Kamasi Washington part of 2017 Whitney Biennial (which opens this week)
The 2017 Whitney Biennial begins Friday, March 17 -- the first they've had since the museum moved downtown in 2015 and one of the most anticipated art events of the year. Taking part this time is acclaimed saxophonist Kamasi Washington who has written a new work, Harmony of Difference (with video by filmmaker A. G. Rojas), which can be found on the fifth floor of The Whitney:
For the 2017 Whitney Biennial, Kamasi Washington created Harmony of Difference, an original six-movement suite that explores the philosophical possibilities of the musical technique known as counterpoint, which Washington defines as “the art of balancing similarity and difference to create harmony between separate melodies.”
Washington’s suite includes visual elements wedded to the musical works and draws voraciously from the history of jazz. Each of the first five movements is its own unique composition. The sixth movement, accompanied by a projected film, fuses all five compositions into one simultaneous performance. Beyond the impulse to expand the artistic possibilities within the concept of counterpoint, Washington wanted to create something that opened people’s minds to the gift of diversity. In his own words, “My hope is that witnessing the beautiful harmony created by merging different musical melodies will help people realize the beauty in our own differences.”
Harmony of Difference will feature the first new music from Washington since his lauded 2015 triple-LP The Epic.

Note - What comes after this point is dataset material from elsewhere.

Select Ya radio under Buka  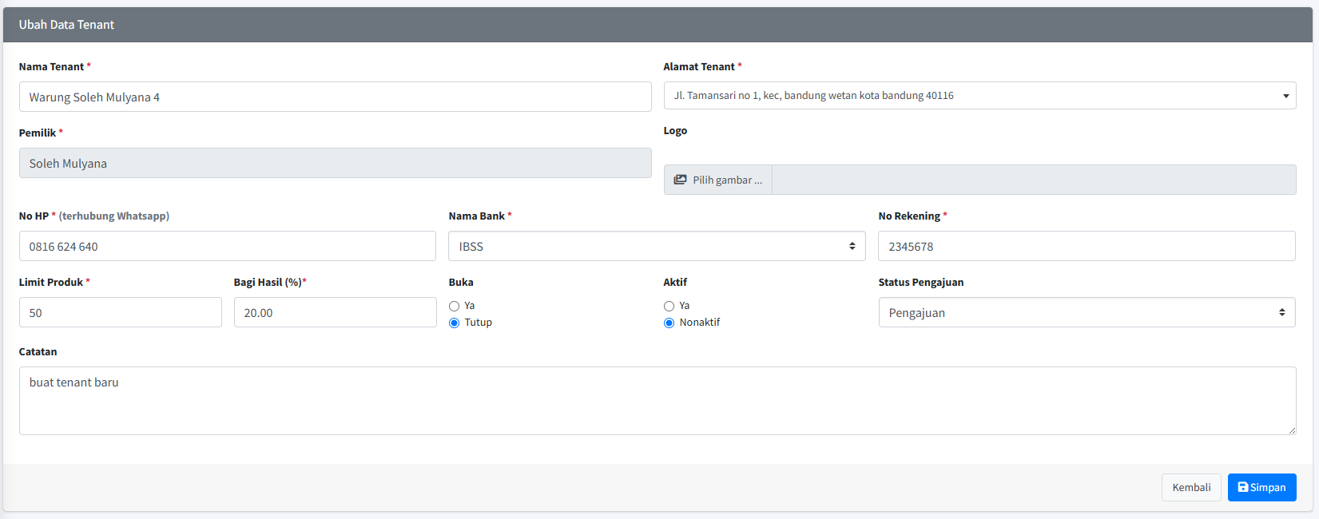pos(455,306)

Note, this is not a live performance, it's a sound and video installation.
Also on the fifth floor are a series of text paintings by Frances Stark that are based on based on Censorship Now!, the book of essays by Ian Svenonius (Nation of Ulysses/The Make-up/Chain & The Gang):
Frances Stark’s recent series on view in the Biennial borrows from the incendiary writing of punk musician, cult figure, and author Ian F. Svenonius. Stark hand-painted page-spreads from the title essay in his 2015 book Censorship Now!! In the essay, Svenonius contends that the battle for artistic freedom of speech has been “won” at the cost of art’s irrelevance and powerlessness, suggesting that this supposed liberty only makes artists both more complicit in, and more vulnerable to, militaristic and capitalistic oppression. Artists, he proposes, should take control of censorship in order to eliminate everything from bland nonsense to mass-produced pop to expressions of fascist ideology. Svenonius’s tone is extreme, but Stark leaves it to us to determine his intent. She painted the text on a monumental scale, indicating a high level of commitment to his radical position, especially the ideas in passages she has underlined.